Gedoogbeleid is het beleid van een bestuursorgaan om bepaalde groepen overtredingen van een wet of regeling niet te vervolgen. Men ziet af van het toepassen van handhavingsmiddelen. Gedoogbeleid kan het gevolg zijn van het onvoldoende capaciteit van handhavende instanties om bepaalde wetten te handhaven, maar kan ook een bewuste keus zijn als een wet of de handhaving er van als niet zinvol wordt gezien, terwijl een wijziging of intrekking van de betreffende wet politiek te gevoelig ligt.[1] Wereldwijd bekend is het Nederlandse gedoogbeleid rondom zogenaamde softdrugs, alhoewel maar weinig mensen zich er van bewust zijn dat hier sprake is van gedogen.[2]

Verschillende manieren[bewerken | brontekst bewerken]
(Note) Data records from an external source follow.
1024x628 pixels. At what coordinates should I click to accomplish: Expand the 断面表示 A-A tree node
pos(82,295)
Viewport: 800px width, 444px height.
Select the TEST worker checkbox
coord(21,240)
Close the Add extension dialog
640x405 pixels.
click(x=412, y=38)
Het gedogen kan actief, passief of selectief gebeuren. Het actief of uitdrukkelijk gedogen wordt in een gedoogbeschikking vastgelegd, waarbij de burger zichzelf inhoudelijk kan informeren over toelaatbare gedragingen. Is het afgeven van een gedoogbeschikking nog niet mogelijk dan kan men ambtelijk gedogen. Bij passief of stilzwijgend gedogen heeft het bestuursorgaan kennis van een overtreding maar treft geen maatregelen en treedt niet handhavend op. Selectief gedogen gebeurt louter op operationeel niveau, wat handhavers speelruimte geeft om effectiever op te treden tegen overlastgevend gedrag. Preventie van ongewenst gedrag en minimalisatie van overlast voor de omgeving zijn hierbij de belangrijkste beweegredenen.

Softdrugsbeleid[bewerken | brontekst bewerken]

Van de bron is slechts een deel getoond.